--- Begin ---
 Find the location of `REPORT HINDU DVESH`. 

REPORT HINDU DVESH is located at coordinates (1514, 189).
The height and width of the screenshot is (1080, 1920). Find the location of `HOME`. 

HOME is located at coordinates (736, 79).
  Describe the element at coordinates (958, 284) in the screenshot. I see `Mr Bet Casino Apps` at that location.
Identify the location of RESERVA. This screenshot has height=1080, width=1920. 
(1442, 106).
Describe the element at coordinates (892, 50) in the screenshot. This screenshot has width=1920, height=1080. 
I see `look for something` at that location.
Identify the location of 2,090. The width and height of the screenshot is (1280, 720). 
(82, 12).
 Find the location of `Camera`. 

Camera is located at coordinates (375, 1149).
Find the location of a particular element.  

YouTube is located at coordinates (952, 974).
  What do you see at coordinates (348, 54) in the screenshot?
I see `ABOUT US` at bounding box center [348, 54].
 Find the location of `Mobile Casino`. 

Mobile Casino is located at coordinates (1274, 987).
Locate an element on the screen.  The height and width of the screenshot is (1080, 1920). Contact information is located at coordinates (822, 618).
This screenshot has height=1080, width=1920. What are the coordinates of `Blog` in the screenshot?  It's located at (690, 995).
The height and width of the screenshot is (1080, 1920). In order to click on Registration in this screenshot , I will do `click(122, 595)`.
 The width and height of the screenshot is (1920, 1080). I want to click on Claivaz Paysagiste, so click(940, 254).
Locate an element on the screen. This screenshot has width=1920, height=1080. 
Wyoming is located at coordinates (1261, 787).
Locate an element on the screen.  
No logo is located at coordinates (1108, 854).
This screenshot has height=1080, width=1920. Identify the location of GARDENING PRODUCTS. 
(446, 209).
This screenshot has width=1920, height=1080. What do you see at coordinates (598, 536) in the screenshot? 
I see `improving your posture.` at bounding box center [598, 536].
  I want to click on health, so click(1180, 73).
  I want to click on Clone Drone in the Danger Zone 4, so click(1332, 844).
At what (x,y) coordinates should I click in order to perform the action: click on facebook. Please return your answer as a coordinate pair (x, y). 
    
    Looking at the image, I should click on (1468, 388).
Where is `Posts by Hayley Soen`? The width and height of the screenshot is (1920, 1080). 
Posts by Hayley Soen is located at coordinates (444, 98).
--- End ---
*SHORT EXERCISE*.
Select every row above that contains the word "Describe" and copy each one in full.

*REPLY TO THE EXERCISE*.
  Describe the element at coordinates (958, 284) in the screenshot. I see `Mr Bet Casino Apps` at that location.
Describe the element at coordinates (892, 50) in the screenshot. This screenshot has width=1920, height=1080. 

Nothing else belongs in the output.